(Stored data)
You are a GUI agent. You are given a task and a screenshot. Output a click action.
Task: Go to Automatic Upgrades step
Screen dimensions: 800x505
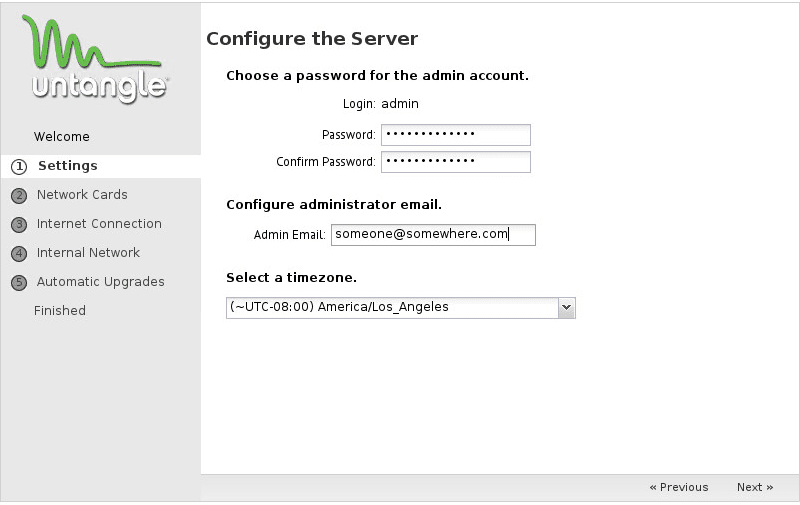point(100,282)

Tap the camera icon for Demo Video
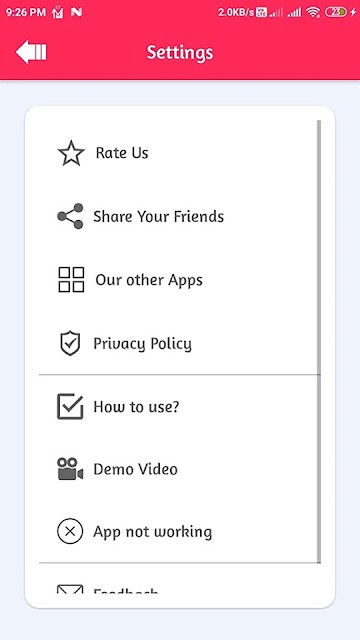coord(70,469)
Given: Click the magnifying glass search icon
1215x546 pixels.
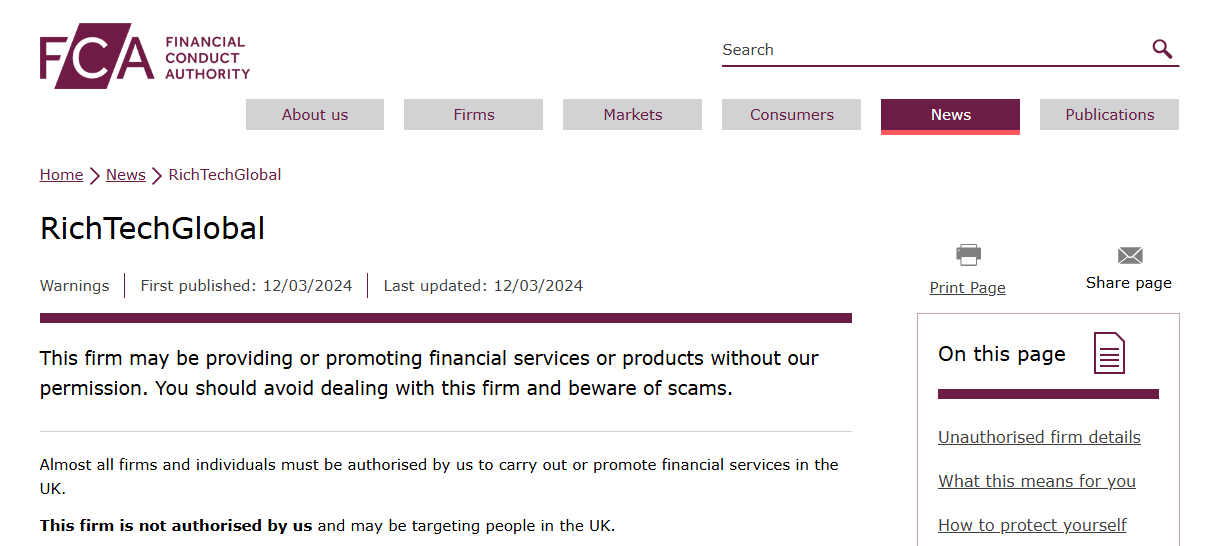Looking at the screenshot, I should [1162, 49].
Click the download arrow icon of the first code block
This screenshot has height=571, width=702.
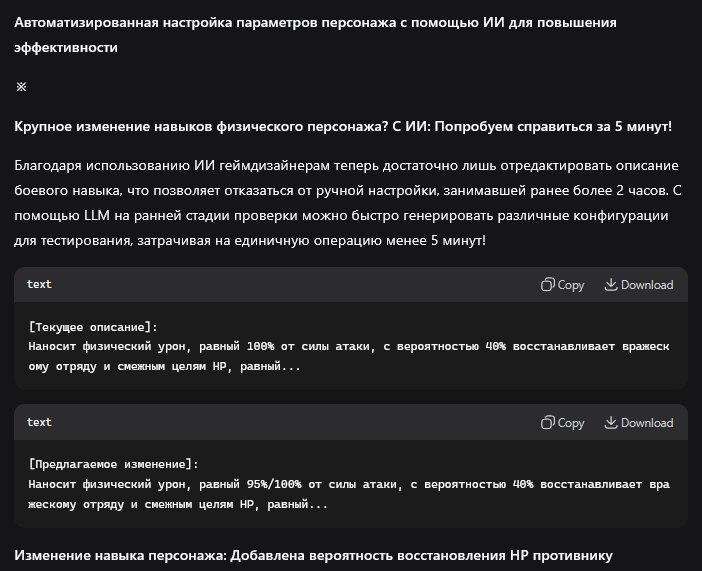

Task prompt:
Your reply should hold only the lines running from the one with "1215x546 pixels." to the end of the data above, set down exactly, pictures omitted.

Exercise result:
1215x546 pixels.
Looking at the screenshot, I should [1162, 49].
Click the download arrow icon of the first code block
This screenshot has height=571, width=702.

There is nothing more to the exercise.